E a pobre velha, de mãos postas, soluçando, deixou-se cair de joelhos, a implorar.
— Tem, Paulo, tem pena de mim. Que vergonha, meu filho! - e inclinou-se, com o rosto nas mãos, os cotovelos fincados na cadeira. Paulo levantou-a:
— Eu farei tudo. mamãe; descanse. Nem conto com a polícia. Eu mesmo vou procurar Violante.
— Sim, meu filho; ela é tua irmã! Nem sabe o passo que deu. - Nervosa, trêmula, arrastando-se para o quarto, pôs-se a dizer: Nem eu sei com que cara hei de aparecer amanhã a essa gente da vizinhança.

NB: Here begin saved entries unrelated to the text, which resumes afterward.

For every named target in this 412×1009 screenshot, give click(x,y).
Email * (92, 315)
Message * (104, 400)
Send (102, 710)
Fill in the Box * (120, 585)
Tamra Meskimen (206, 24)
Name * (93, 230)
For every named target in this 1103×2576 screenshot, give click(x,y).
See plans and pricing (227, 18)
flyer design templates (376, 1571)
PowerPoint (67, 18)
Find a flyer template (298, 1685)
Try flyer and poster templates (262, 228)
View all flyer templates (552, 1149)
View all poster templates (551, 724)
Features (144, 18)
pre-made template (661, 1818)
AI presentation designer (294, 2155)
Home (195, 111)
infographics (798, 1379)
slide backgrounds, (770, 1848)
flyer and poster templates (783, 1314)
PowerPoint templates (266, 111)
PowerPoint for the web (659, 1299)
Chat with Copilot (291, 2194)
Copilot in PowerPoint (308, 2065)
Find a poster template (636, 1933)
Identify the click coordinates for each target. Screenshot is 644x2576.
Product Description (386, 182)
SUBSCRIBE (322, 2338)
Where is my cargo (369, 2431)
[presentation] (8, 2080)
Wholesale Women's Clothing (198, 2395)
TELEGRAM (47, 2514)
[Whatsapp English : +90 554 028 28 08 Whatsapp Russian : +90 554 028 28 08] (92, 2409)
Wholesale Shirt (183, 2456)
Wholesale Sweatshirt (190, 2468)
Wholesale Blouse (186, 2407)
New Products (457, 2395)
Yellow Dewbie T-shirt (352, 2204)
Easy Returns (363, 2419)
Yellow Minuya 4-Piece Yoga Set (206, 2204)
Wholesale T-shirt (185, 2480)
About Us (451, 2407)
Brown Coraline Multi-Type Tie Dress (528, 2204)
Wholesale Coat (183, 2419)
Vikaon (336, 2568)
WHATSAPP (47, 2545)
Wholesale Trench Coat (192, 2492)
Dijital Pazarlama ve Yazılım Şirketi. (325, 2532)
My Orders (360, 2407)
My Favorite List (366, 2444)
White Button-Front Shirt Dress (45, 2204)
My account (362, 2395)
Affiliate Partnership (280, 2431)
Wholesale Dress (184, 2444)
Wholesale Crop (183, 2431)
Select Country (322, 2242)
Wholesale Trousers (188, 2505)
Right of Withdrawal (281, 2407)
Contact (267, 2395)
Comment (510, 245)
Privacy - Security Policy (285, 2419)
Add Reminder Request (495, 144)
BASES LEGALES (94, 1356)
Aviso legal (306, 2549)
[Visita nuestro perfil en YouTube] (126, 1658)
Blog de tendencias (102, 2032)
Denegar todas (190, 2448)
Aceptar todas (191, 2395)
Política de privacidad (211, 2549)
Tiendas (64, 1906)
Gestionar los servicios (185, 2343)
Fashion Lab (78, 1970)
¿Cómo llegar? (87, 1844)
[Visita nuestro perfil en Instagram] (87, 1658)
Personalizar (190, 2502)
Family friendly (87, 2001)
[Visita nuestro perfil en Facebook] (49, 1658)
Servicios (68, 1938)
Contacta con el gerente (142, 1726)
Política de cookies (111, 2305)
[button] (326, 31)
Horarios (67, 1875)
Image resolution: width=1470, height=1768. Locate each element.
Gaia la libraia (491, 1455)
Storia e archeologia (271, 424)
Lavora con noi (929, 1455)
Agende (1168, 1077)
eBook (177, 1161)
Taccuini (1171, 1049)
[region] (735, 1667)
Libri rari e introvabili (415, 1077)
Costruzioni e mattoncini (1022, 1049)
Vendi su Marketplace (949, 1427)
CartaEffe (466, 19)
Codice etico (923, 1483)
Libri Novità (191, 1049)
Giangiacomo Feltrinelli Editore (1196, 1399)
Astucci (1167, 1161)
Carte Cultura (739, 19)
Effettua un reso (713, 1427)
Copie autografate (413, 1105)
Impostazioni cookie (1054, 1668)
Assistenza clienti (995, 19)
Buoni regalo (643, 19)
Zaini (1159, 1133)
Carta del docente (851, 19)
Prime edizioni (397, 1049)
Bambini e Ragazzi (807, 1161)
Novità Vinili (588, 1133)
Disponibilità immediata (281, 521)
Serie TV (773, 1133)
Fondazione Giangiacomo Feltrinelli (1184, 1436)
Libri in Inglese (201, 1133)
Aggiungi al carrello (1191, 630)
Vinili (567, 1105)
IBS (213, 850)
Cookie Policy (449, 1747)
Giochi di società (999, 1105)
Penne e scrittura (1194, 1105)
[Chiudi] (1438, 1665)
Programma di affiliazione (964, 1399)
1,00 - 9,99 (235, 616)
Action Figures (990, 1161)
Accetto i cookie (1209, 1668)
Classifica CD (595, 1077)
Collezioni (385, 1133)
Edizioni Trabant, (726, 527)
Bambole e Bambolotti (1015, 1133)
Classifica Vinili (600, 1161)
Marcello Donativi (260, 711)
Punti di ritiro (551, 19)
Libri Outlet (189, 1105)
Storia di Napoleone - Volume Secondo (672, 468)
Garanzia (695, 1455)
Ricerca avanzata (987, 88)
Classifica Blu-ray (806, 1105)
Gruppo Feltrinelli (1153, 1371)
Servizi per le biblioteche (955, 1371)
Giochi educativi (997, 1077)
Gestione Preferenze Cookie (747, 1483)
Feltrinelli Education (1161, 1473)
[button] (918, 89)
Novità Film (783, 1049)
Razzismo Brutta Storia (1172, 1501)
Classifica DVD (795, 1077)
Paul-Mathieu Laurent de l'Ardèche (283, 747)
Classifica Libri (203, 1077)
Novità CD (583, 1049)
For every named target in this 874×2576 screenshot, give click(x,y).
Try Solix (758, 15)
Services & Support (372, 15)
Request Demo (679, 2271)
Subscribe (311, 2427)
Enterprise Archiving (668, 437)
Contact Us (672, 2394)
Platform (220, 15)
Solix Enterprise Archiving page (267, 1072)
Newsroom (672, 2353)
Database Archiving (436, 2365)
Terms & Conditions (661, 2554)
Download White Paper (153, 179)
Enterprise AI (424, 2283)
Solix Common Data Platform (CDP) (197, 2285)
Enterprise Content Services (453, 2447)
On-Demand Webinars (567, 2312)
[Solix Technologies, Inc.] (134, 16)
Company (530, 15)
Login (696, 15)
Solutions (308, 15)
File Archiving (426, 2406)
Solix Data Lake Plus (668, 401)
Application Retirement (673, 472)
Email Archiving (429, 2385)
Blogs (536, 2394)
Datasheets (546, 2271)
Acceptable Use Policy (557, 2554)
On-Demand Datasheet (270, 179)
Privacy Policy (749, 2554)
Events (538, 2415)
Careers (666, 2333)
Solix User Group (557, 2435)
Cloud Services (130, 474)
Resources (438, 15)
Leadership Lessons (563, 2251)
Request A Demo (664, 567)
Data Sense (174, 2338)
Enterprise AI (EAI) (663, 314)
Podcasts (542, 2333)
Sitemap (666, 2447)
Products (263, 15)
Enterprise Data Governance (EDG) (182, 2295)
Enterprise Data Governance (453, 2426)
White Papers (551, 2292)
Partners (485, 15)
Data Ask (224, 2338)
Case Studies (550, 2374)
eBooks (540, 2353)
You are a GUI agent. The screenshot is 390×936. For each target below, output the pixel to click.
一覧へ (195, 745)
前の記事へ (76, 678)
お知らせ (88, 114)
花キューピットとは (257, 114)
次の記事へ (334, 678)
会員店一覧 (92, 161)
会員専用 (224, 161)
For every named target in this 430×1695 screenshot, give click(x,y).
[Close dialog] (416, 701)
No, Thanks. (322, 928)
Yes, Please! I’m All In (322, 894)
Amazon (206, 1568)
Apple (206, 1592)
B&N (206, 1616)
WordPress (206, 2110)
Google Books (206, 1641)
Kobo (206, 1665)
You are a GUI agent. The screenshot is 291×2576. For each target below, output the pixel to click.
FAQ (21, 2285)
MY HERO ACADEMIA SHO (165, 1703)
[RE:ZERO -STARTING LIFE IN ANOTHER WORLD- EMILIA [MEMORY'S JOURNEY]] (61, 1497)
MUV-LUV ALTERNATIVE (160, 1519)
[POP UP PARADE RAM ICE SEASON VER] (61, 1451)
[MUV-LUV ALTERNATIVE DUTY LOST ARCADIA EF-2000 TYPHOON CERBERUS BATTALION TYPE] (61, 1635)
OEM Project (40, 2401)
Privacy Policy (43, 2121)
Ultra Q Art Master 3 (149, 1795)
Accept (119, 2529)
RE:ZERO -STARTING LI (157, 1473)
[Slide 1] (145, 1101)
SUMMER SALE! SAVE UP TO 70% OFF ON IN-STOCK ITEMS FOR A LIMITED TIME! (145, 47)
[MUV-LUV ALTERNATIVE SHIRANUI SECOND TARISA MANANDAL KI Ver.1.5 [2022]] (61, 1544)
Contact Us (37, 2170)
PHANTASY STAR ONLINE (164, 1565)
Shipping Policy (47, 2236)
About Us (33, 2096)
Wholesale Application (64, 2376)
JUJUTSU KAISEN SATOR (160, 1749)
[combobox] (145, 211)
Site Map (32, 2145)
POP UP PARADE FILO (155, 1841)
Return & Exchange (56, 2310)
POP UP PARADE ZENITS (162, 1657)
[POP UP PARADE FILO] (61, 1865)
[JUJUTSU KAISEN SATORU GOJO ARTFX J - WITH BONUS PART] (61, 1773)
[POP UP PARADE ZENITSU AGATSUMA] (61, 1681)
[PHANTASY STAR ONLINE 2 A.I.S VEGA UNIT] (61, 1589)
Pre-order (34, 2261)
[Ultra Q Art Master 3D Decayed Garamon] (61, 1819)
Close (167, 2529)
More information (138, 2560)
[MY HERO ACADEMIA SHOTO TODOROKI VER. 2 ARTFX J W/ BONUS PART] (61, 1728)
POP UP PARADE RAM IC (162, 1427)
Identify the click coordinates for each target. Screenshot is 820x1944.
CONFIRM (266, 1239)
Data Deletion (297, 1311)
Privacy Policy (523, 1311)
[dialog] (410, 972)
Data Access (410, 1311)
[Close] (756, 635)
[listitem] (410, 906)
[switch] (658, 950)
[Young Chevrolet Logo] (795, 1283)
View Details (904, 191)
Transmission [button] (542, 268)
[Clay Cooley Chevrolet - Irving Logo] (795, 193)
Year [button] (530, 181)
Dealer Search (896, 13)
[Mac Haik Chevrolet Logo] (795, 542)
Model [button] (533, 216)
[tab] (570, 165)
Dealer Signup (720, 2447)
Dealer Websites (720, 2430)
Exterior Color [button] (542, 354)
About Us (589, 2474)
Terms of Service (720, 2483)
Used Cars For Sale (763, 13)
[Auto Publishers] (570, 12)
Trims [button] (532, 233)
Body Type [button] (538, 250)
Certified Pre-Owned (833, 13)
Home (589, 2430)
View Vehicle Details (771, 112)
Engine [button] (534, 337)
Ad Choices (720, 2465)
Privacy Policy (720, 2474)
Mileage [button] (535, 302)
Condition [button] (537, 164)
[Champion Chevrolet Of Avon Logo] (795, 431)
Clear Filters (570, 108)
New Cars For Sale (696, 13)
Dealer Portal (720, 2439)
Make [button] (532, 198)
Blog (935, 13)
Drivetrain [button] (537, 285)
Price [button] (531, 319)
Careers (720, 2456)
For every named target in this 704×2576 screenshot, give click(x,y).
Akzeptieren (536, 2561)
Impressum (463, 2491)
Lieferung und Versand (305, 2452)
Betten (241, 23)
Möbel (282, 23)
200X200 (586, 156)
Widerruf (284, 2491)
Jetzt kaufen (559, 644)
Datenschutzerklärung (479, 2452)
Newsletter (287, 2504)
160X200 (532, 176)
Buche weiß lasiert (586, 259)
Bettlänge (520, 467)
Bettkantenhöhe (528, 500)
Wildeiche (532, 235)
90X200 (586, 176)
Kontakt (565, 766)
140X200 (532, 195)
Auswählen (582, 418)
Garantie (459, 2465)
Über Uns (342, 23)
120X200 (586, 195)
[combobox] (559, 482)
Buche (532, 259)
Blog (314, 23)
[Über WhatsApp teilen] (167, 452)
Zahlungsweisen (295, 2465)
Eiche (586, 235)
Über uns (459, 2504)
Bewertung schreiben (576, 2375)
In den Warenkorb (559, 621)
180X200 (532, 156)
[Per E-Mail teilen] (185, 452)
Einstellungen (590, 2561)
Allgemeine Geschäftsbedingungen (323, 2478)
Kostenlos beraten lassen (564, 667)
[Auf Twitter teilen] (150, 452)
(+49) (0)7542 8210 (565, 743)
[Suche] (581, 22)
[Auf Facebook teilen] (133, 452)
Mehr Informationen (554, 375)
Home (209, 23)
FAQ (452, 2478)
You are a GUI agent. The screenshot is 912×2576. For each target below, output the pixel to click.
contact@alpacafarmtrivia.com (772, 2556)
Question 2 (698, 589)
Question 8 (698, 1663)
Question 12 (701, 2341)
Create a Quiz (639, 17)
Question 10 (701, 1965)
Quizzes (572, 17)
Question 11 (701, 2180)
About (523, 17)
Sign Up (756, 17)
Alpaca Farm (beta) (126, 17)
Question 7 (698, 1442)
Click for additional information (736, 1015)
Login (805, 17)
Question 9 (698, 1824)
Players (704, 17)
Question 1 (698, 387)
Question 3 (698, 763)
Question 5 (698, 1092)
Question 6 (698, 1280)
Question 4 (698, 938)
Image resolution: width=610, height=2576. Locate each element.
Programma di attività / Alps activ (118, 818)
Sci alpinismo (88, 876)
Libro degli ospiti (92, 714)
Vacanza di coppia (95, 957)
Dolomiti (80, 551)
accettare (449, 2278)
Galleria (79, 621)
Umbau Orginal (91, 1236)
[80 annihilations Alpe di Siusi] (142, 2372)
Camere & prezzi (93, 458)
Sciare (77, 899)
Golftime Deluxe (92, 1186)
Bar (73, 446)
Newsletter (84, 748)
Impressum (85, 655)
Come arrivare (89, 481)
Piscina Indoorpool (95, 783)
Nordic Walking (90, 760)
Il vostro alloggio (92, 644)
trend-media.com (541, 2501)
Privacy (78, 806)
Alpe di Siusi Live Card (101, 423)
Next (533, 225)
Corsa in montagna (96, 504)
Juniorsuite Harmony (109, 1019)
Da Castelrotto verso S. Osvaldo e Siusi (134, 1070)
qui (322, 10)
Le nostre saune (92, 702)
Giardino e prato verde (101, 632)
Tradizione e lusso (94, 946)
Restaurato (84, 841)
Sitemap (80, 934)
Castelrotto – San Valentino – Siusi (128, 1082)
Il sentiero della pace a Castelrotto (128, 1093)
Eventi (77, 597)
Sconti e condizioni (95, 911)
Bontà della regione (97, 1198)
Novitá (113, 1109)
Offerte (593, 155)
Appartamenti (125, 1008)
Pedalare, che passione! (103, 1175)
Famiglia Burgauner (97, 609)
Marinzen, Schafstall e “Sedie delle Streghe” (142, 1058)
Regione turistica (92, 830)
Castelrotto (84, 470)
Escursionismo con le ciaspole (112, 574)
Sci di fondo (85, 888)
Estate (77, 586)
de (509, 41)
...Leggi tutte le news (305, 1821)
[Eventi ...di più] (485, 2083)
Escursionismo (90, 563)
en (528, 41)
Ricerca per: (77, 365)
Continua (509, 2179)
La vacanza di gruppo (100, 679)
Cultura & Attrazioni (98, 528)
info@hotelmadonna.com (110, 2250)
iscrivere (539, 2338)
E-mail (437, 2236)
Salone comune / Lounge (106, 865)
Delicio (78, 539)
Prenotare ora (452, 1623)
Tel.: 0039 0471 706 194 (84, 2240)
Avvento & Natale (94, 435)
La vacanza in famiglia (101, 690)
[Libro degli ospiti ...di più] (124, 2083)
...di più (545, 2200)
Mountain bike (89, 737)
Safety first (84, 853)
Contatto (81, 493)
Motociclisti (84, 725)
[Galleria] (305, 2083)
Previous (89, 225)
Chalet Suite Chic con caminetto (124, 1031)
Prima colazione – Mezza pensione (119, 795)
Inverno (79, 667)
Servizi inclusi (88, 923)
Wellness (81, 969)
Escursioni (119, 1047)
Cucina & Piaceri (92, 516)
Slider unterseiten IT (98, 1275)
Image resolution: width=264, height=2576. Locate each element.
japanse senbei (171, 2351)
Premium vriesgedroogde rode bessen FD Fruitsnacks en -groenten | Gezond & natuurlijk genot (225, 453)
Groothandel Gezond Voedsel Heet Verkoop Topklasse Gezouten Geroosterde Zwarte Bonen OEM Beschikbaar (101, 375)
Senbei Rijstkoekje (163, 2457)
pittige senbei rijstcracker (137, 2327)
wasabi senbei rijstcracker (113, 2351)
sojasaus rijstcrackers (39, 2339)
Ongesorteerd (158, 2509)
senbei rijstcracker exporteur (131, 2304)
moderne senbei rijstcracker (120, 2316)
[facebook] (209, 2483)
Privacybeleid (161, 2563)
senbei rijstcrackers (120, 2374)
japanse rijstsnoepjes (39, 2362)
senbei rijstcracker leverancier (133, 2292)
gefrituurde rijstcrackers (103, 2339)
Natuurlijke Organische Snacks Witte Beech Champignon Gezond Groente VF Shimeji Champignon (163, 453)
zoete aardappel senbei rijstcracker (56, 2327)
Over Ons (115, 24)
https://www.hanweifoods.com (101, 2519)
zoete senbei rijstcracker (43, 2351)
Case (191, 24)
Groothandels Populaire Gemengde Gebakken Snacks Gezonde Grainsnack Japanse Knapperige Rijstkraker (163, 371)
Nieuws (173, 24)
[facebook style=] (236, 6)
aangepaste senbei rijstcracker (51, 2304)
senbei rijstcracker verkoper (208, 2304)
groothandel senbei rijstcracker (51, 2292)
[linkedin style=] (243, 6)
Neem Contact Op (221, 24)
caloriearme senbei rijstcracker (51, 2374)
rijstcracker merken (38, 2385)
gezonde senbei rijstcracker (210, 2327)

Paulo já havia entrado no quarto quando ouviu o baque de um corpo. Precipitou-se, sobressaltado, e foi achar a mãe de joelhos, com a cabeça derreada, de mãos postas, exorando as imagens. Retrocedeu em pontas de pés, com um respeito sagrado e tornou ao seu quarto, na sala de visitas. Felícia, sentada no tapete, as pernas esticadas, os pés hirtos, ressonava. A porta estava entreaberta. Entrou, deu luz ao gás e, diante da estante atochada de livros, desabafou, colérico:
— Cínica! E tudo por vaidade. É a mania do luxo. Uma moça pobre, que não pensava em outra coisa senão em vestir-se... E eu que morresse! E a pobre velha que se estafasse! Ah! coisa nojenta!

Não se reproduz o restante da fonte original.